Sunday, February 15, 2015

Here we go!

Claire Allen Zielonka was welcomed to our family on January 2, 2015. It was the most relaxing (ok as relaxing as you can be) labor and birth I have had.

                                         

Her big sisters are completely in love with her.  And we have settled nicely into a family of five.  Bryon is coming to terms with having 3 daughters, all with a little flair of the dramatic side.
 So we have spent the last 6 weeks adjusting to very little sleep, overbearing big sisters, and probably the hardest part for me...no dairy!  Yes little Claire had to prove difficult in her own little way to let me know she is truly one of us, she can't tolerate dairy.  Compared to our first 6 weeks with Abby, I will take a little dairy intolerance.

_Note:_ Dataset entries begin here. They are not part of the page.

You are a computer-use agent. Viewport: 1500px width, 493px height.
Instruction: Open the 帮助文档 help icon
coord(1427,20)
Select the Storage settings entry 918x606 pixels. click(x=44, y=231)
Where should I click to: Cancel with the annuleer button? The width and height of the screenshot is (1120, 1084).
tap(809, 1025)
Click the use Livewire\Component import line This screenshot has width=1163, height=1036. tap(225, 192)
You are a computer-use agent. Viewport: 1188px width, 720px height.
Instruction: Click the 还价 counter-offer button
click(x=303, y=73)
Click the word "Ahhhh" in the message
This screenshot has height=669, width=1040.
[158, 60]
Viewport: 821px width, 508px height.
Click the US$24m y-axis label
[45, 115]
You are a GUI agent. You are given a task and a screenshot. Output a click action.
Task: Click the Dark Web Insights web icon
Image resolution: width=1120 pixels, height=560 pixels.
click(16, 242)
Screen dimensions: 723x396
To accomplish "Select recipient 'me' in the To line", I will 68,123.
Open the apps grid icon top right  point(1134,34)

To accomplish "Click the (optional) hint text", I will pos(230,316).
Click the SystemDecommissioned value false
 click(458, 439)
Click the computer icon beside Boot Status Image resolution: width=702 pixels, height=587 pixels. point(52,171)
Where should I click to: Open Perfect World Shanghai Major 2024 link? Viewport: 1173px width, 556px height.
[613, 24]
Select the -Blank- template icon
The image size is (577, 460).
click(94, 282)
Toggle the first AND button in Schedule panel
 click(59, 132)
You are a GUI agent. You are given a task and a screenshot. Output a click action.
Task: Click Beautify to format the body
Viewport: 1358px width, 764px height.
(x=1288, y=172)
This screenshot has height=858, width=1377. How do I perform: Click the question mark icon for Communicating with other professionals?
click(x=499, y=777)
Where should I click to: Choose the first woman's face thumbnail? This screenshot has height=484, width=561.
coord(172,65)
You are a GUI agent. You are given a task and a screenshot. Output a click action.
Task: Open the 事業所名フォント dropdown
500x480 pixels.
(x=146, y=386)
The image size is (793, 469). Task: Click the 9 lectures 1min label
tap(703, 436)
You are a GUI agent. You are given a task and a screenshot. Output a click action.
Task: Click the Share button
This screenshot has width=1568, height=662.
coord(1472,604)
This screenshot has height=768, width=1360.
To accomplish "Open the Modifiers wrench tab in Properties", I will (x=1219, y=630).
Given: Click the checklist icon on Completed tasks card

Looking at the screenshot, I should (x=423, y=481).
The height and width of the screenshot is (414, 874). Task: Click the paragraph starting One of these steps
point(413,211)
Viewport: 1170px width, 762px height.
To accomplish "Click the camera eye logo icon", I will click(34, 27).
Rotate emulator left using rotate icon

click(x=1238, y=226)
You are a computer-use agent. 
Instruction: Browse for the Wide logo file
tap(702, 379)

During my pregnancy I thought I had faced all my fear that we would have another child with major medical problems like Abby.  Yet as soon as Claire was here I found my first question, after being sure she really was a girl, to be is her breathing ok? What does her chest look like? Are we sure the rattly breathing is normal newborn breathing?  I found myself back in the spot of just waiting for something bad to happen.  Then Miss Claire wanted to prove her lungs were functioning with no problem and she screamed the second night in the hospital from 9pm-3am. And while I was so very happy that obviously her lungs were properly functioning (not sure the rest of the hospital was thrilled about the noise) I was nervous that I wasn't going to have a nice calm happy baby like Claire and I talked about for nine months.  I thought maybe she was punishing me for calling her a gremlin that whole time.  But I'm happy to report that since coming home she is a pretty laid back baby, I mean she puts up with Abby constantly kissing her and hugging her.  And she sleeps through all the screaming and running around her.  All in all Claire is the piece to the puzzle our family has been missing.

 

                                                              Sisterly Love!!!

So we are finally a happy family of five.  And at night when I have spent 6 hours trying to negotiate with Claire that her crib is a comfortable place to sleep at night, or telling myself I need to enjoy the chaos of 3 girls being home with me on snow days, I try to remind myself that not everyone is lucky enough to have 3 gorgeous healthy children at their house.  Some people don't get to bring their babies home from the hospital.  Others have their sweet children stuck in the hospital going through chemo treatments while the rest of the family is at home.  I feel like in the past year there has been so much heartbreak among my friends from childhood cancer to stillborn births.  And even though I know we exhausted moms have the right to feel frustrated as we deal with our everyday chaos, I am trying to take the time to tell myself not everyone is getting to experience this.  Some have to deal with issues on a much bigger scale.  When I am up feeding Claire at 2am, I try to remind myself that when Abs was 4 weeks old she was in the hospital hooked up 12 different pumps of medicines and a ventilator keep her alive. So having all my kiddos at home and not sleeping is easier to handle.  I'm truly trying to enjoy even the frustrating parts of having 3 crazy kids and sleep exhaustion because this is probably my last time getting to experience this stage of life.

So I guess I will stop ignoring my children while I write this and go make lunch and hope for some quiet time this afternoon.